Written exercise>
Count the lines of the records that contain the string "width". Case counts; reply with the number alone.

Dataset content>
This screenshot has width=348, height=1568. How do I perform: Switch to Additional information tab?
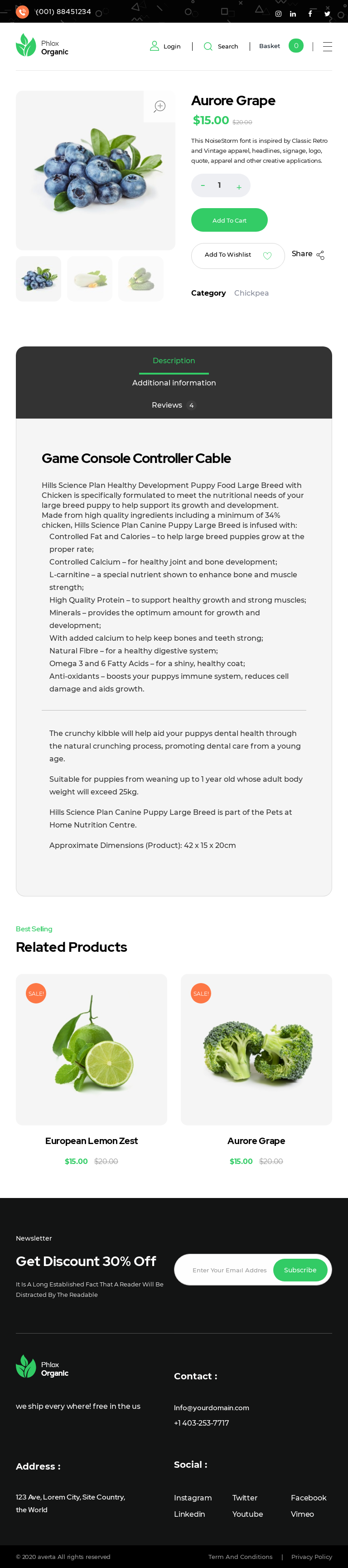point(174,383)
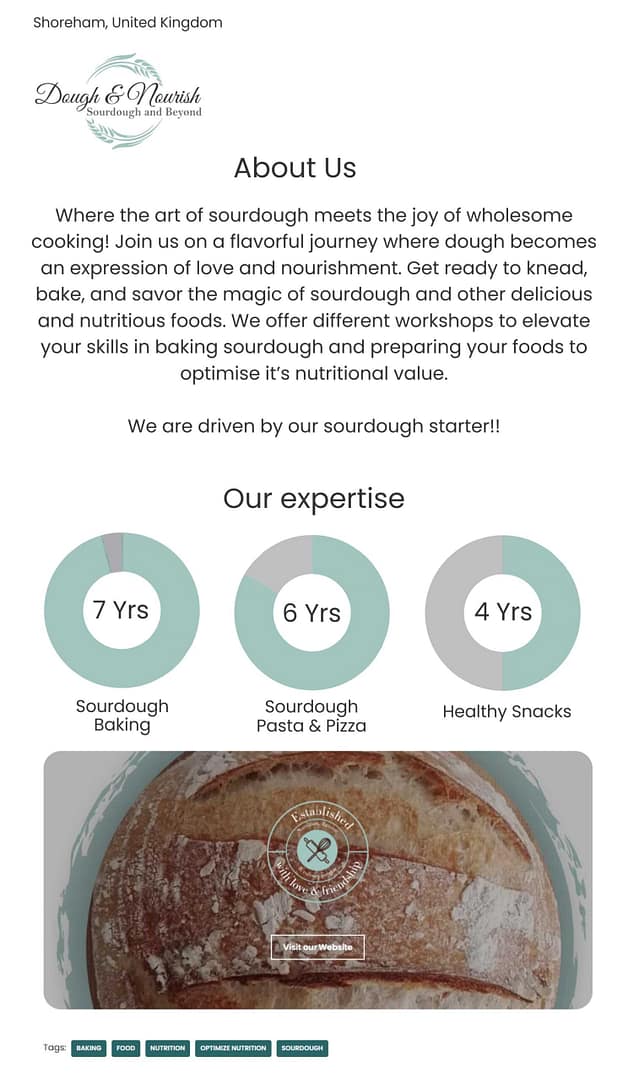Browse the Nutrition tag
Image resolution: width=639 pixels, height=1080 pixels.
click(167, 1048)
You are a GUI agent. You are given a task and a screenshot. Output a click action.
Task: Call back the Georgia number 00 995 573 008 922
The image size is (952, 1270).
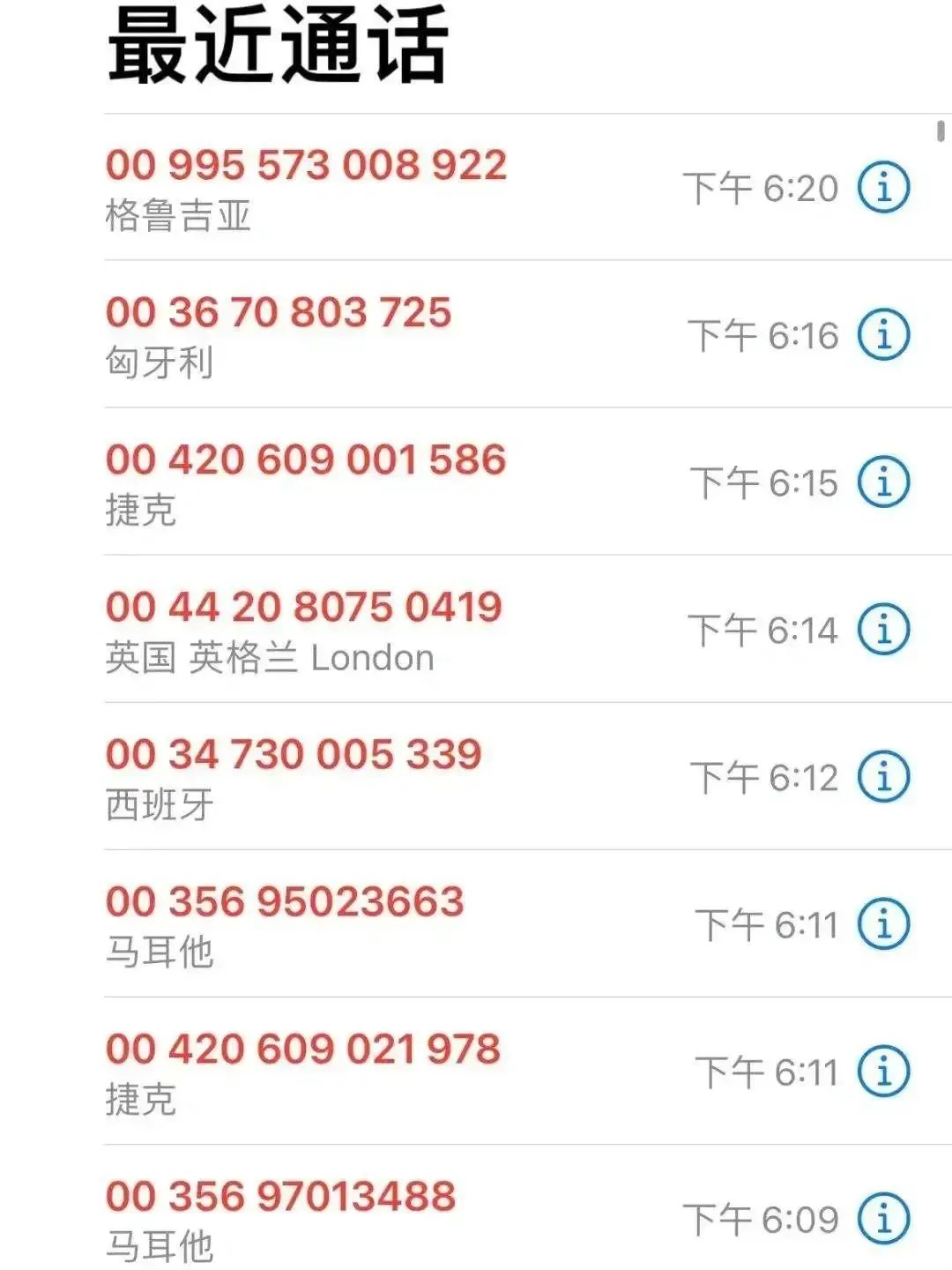click(x=304, y=164)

Solved exercise>
2